→ **Short exercise**
Pick out every line of the material below that contains the word "Task", paying attention to case, and copy each of those lines in full.

* BEGIN Record excerpts *

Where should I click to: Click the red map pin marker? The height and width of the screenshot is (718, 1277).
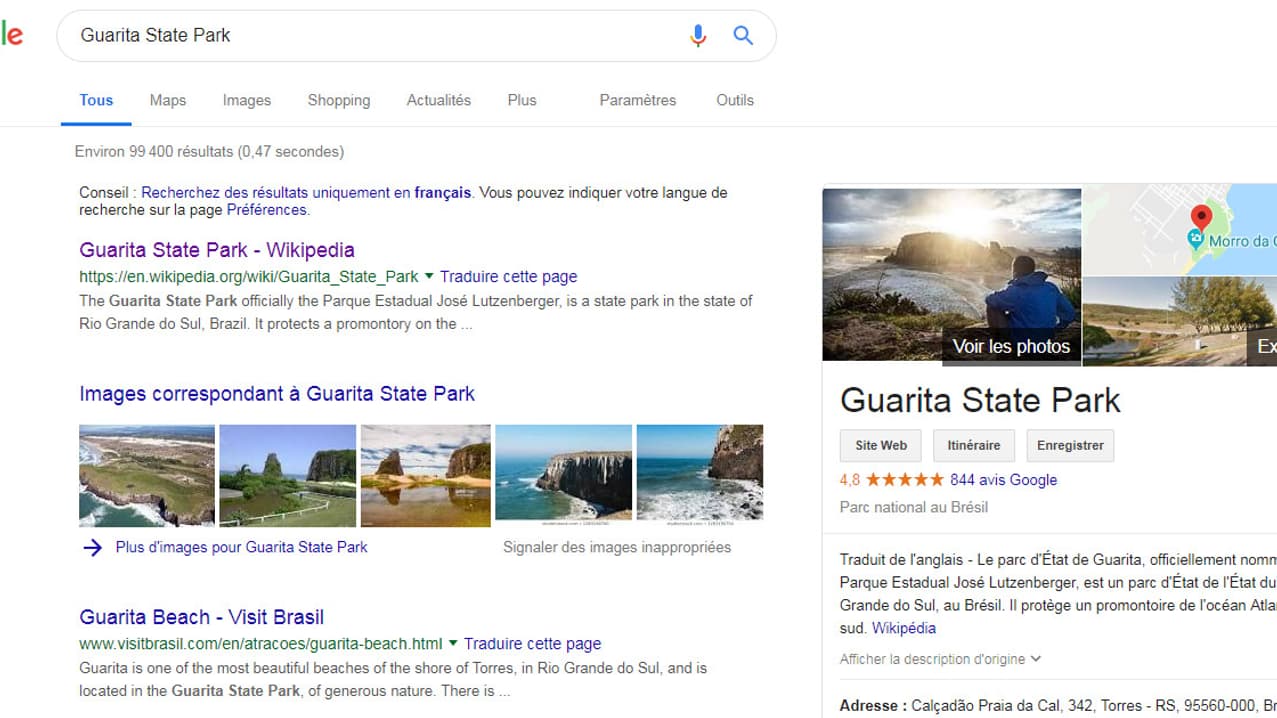click(x=1200, y=217)
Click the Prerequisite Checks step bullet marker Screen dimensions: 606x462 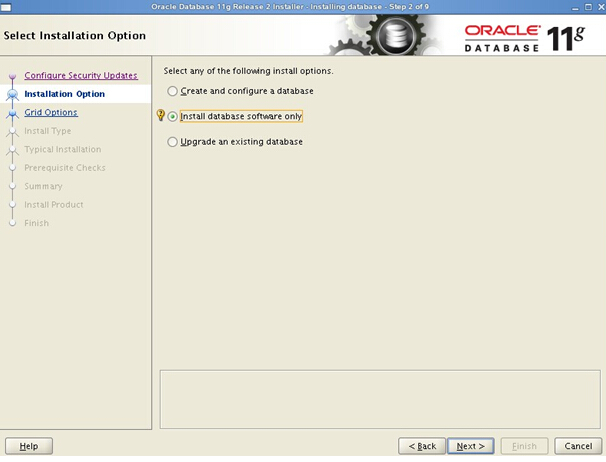[x=13, y=168]
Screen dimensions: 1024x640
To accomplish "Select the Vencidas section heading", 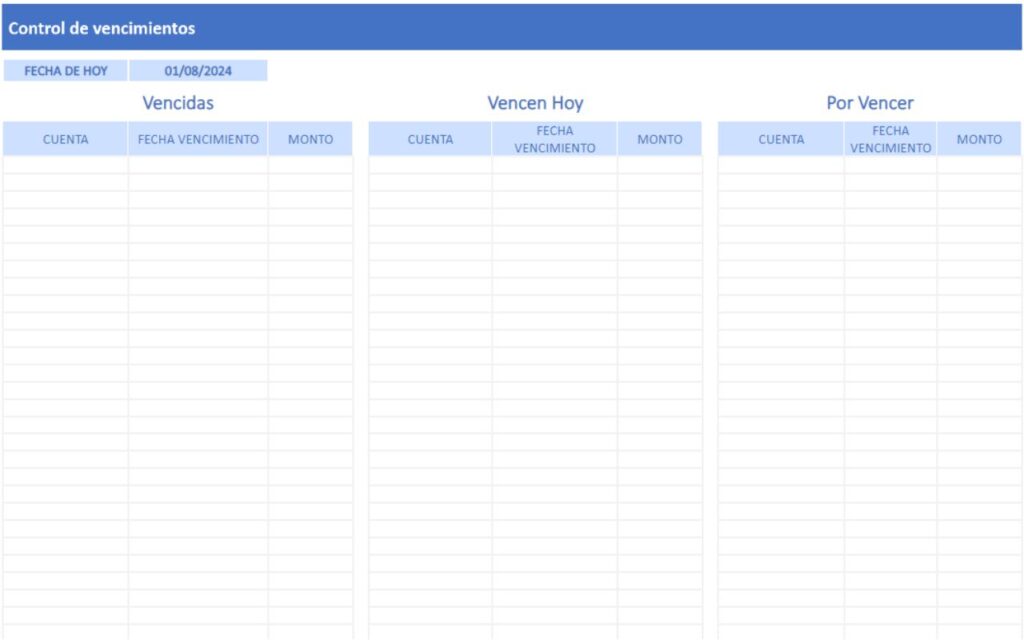I will click(x=178, y=102).
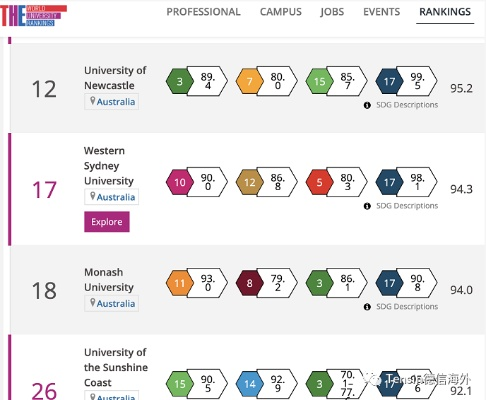
Task: Open Events in top navigation
Action: tap(382, 12)
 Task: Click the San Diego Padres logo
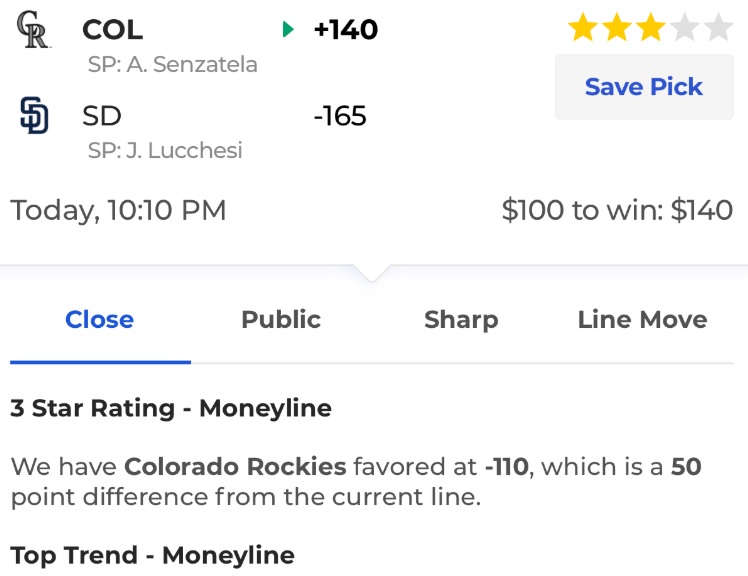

* END Record excerpts *

→ **Answer below**
Task: Open Events in top navigation
 Task: Click the San Diego Padres logo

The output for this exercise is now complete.